Cette étude n’est pas destinée à confronter les différentes affirmations dogmatiques des deux livres, la Bible et le Coran, mais à présenter les déclarations du Coran au sujet de la Bible. On soulignera, d’abord, celles par lesquelles le Coran se réclame de la Bible ; ensuite, on abordera celles qui font l’éloge de la Bible ; enfin, on terminera avec les déclarations portant sur la falsification de la Bible.

I. Le Coran se réclame de la Bible

Le Coran se réclame de la Bible de deux manières : explicitement et implicitement.

1. Explicitement

Dans la conception musulmane, la Parole de Dieu a toujours existé auprès de Dieu sur une tablette céleste (Iawah al-mahfuz : Q 85.22), appelée « la Mère du Livre » (Q 3.7 ; 13.39 ; 43.4). Dieu a révélé cette Parole aux êtres humains au fur et à mesure de l’histoire humaine par ses prophètes. C’est ainsi que Dieu a révélé la Torah à Moïse (Q 3.93 ; 6.154), les Psaumes à David (Q 4.163), l’Evangile à Jésus (Q 5.46) et le Coran à Muhammad (Q 6.155). Ces livres émanant[1] de la « Mère du Livre », tout musulman doit croire dans ces livres révélés : c’est le troisième fondement de la foi musulmane[2].

La continuité de la révélation de la parole de Dieu par les prophètes successifs est affirmée à plusieurs reprises dans le Coran :

Q 57 (Le fer [Al-Hadid]), 26-27 : « 26 Nous avons effectivement envoyé Noé et Abraham et accordé à leur descendance la prophétie et le Livre. Certains d’entre eux furent bien guidés, tandis que beaucoup d’entre eux furent pervers. 27 Ensuite sur leurs traces, Nous avons fait suivre Nos [autres] messagers, et Nous les avons fait suivre de Jésus fils de Marie et lui avons apporté l’Evangile, et mis dans les cœurs de ceux qui les suivirent douceur et mansuétude[3]. »

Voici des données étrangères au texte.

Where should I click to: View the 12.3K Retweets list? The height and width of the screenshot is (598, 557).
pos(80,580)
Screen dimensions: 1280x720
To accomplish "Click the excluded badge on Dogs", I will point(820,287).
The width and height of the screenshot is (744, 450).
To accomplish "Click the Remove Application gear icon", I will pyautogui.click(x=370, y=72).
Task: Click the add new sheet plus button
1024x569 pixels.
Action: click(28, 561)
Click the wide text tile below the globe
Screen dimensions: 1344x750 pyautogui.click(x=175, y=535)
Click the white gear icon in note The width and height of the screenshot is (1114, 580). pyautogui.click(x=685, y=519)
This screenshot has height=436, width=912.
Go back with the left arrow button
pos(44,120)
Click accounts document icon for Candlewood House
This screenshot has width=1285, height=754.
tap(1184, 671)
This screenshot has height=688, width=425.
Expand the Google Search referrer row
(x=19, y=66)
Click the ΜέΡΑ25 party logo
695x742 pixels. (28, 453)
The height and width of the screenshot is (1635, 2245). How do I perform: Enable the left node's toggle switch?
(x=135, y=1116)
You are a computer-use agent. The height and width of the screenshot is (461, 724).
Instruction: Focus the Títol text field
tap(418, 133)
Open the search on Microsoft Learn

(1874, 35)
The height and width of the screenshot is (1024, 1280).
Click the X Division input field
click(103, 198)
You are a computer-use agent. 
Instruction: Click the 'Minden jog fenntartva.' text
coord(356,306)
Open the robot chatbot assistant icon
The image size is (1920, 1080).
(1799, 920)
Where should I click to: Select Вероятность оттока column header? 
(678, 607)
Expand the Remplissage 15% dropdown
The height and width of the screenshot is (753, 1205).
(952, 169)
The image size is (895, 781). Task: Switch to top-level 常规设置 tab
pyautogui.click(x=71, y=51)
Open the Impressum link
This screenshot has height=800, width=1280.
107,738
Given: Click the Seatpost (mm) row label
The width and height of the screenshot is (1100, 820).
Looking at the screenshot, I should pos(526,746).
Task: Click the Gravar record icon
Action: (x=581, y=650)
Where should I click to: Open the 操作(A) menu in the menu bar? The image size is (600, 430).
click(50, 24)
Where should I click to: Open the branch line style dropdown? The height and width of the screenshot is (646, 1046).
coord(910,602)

Le Coran est venu (littéralement « descendu ») sur Muhammad pour confirmer ce qui a été dit dans les Livres révélés précédemment, c’est-à-dire la Torah, les Psaumes et l’Evangile.

Q 6 (Les bestiaux [Al-Anam]), 92 : « Voici un Livre (le Coran) béni que Nous avons fait descendre, confirmant ce qui existait déjà avant lui (la Torah, les Psaumes et l’Evangile), afin que tu avertisses la Mère des Cités (La Mecque) et les gens autour. Ceux qui croient au Jour dernier, y croient et demeurent assidus dans leur Salat (Prière). »

Le Coran s’affirme explicitement comme une confirmation et une continuité de ce qui a été révélé dans la Torah, les Psaumes et l’Evangile, qui constituent, dans la vision coranique, des Ecrits saints, la Bible, Ancien et Nouveau Testaments. Le Coran ne se contente pas uniquement de s’inscrire dans la continuité des Ecrits saints antérieurs, mais aussi il cite littéralement des passages de ces écrits, comme par exemple le Q 21 (sourate al-Anbiya [les prophètes]).

Q 21 (les prophètes [al-Anbiya]) : « Et nous avons certes écrit dans le Zabour, après avoir mentionné (dans le livre céleste), que la terre sera héritée par Mes bons serviteurs. »

Ps 37.29 : « Les justes posséderont le pays et ils y demeureront à jamais. »

Ainsi, le Coran se réfère à la Bible explicitement de plusieurs manières.

2. Implicitement

Deuxièmement, le Coran se réclame implicitement de la Bible en reprenant les histoires et les thèmes bibliques majeurs.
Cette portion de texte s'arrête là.